To Reality, and Beyond!

I mentioned in a comment that I've been leisurely alternating between two books, one called Reality, the other called Keys to the Beyond. It's a little like going back and forth between alternate universes -- I was about to say "parallel" universes, but that can't be right, since there can only be one.  

Nor is it like choosing a neighborhood to live in -- for example, this one is more expensive but has better schools, while that one is more... vibrant but has more crime.

If one of these cosmic neighborhoods is Reality, the other is Beyond Reality, so they're not really parallel, but rather, perpendicular. Assuming there's something beyond reality.

But wait: how can there be something more real than reality? We'll get to that, but let's start with this: 

the deepest joy arises from the activity of man's highest power, namely, his mind, when that power is occupied in contemplating its highest object, which is God, the Supreme Truth, the Supreme Intelligible.

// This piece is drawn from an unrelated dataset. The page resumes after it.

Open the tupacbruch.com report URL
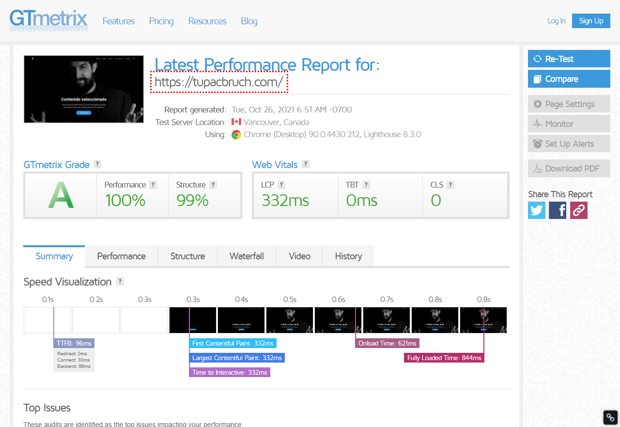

Are we not men? Check. Is not the mind our highest power? Check. Is not God the highest intelligible object? Check. Thomas:

man must immortalize himself, by striving with all his might to live according to what is most excellent in himself. This principle is higher than all the rest. It is the spirit which makes man essentially man.

Immortalizing ourselves by living in accord with what is most excellent in ourselves, whatever the cost... Isn't that what makes a man? Ummm, sure. That and a pair of testicles. 

You're joking. But perhaps man is only man when surpassing himself, which would imply that reality too is a descent from something more real. This probably wasn't clear, but soon it will be, perhaps even to me.

The point is that reality is always pregnant with possibilities, and the possibilities are infinite. This being the case, to say reality is to advert to a deeper or higher source, i.e., something paradoxically beyond what we call reality. 

Let's remind ourselves that the metacosmos is circular, or a kind of nonlocal spiraling movement that ceaselessly goes out of, and returns to, its source. At the summit of metaphysics is the convergence of essence and existence, AKA God:

This supreme truth is the terminus, the goal, of the ascending road [↑] which rises from the sense world to God, and the point of departure on the descending road [], which deduces the attributes of God and determines the relation between God and world.

In reality, it is , since God is the ultimate cause of both movements. The first movement is from effects to cause, while the second is from cause to effects or entailments. Or, we could say many-to-One and One-to-many, or just unity and diversity, bearing in mind that the former is inconceivable in a universe of pure multiplicity. While the two are complementary, Unity is necessarily prior.

Here's where things get a little ambiguous in this cosmic neighborhood. Fr. Reginald points out that

The first cause, being uncaused, must have in itself the reason for its existence. But the reason why it cannot cause itself is that it must be before it can cause. Hence, not having received existence, it must be existence (emphases mine). 

True enough. But what if it receives Being from Beyond-Being? "In God alone are essence and existence identified." In other words, God is the the being whose essence is to exist. But who's to say this is the end of the line?